__Task goal__:
From the line with "The height and width of the screenshot is (1036, 1160)." through the line with "The image size is (1347, 581).", inclusive, return each line of the data below exactly and leave the rest out.

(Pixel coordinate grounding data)
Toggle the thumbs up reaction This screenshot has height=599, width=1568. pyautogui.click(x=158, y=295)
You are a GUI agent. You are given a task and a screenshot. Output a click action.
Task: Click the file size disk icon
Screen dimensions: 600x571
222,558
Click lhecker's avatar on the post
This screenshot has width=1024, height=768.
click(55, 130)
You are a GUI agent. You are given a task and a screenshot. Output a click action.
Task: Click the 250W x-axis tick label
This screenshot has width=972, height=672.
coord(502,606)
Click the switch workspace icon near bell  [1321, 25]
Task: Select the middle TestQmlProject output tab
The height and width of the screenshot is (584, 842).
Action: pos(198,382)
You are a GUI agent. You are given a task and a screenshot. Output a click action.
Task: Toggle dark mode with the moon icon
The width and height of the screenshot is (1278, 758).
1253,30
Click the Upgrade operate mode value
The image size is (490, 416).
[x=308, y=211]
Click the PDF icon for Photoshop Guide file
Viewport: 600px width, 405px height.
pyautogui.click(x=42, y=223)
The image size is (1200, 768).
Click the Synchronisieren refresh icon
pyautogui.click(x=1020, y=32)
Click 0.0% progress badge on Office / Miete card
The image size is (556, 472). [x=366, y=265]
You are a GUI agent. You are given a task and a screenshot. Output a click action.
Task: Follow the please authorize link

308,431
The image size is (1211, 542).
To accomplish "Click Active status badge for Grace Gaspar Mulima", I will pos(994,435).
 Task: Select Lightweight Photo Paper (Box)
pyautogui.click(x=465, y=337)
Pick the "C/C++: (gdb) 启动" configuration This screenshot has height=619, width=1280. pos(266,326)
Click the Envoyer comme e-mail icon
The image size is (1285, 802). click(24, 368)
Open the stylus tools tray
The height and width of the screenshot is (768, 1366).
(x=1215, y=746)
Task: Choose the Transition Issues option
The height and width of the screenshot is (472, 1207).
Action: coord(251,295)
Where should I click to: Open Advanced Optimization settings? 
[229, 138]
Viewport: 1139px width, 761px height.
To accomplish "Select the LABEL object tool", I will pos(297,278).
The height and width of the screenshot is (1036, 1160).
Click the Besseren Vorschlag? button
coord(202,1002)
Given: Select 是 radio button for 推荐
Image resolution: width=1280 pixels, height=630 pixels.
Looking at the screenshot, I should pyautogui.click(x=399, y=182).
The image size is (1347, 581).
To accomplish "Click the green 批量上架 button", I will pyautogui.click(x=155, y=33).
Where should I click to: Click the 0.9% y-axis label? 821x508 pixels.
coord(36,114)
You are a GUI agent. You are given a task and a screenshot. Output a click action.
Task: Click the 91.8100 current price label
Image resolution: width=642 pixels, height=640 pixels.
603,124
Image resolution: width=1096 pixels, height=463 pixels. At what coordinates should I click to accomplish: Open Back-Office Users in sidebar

__Result of this task__:
The height and width of the screenshot is (1036, 1160).
Click the Besseren Vorschlag? button
coord(202,1002)
Given: Select 是 radio button for 推荐
Image resolution: width=1280 pixels, height=630 pixels.
Looking at the screenshot, I should pyautogui.click(x=399, y=182).
The image size is (1347, 581).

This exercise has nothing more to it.